WHAT TO PRODUCE:
Would you return the listing exactly as written, apart from its pictures?

- - - -

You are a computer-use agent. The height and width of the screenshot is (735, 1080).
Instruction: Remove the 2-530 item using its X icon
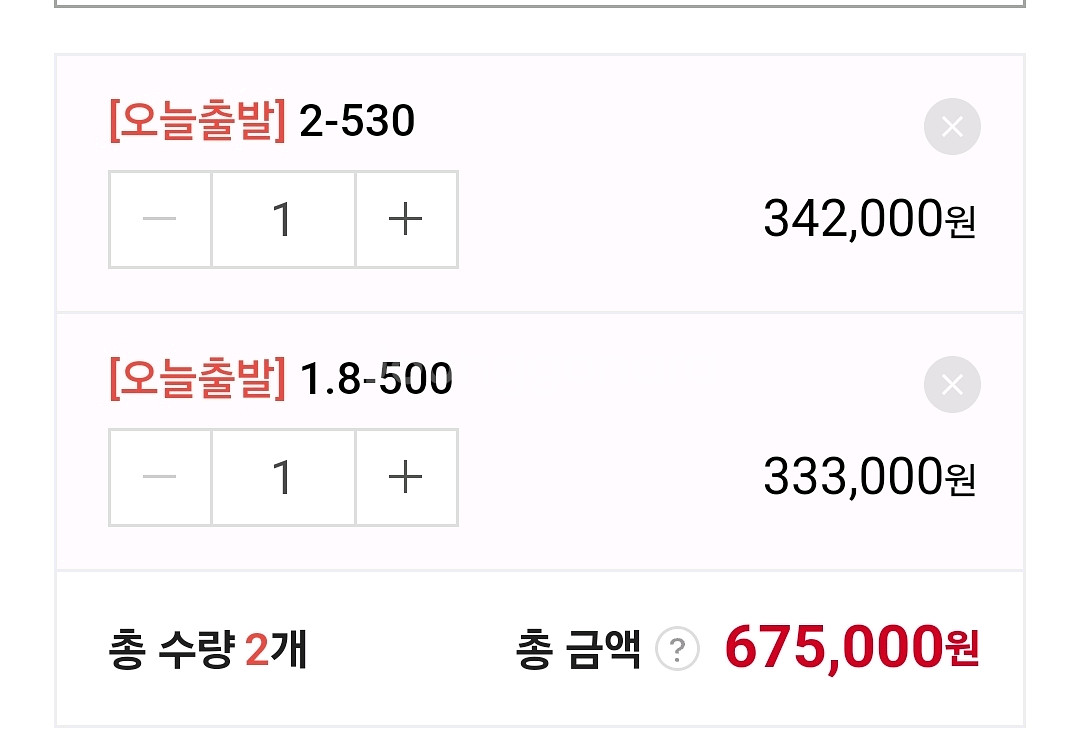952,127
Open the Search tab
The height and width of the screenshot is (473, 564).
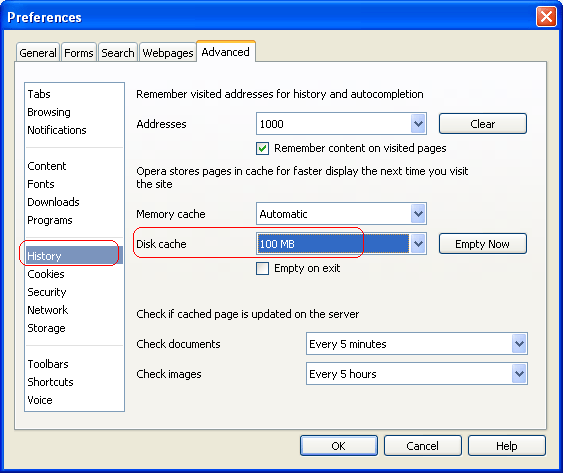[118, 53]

- - - -

RESULT FOR THIS EXERCISE:
You are a computer-use agent. The height and width of the screenshot is (735, 1080).
Instruction: Remove the 2-530 item using its X icon
952,127
Open the Search tab
The height and width of the screenshot is (473, 564).
[118, 53]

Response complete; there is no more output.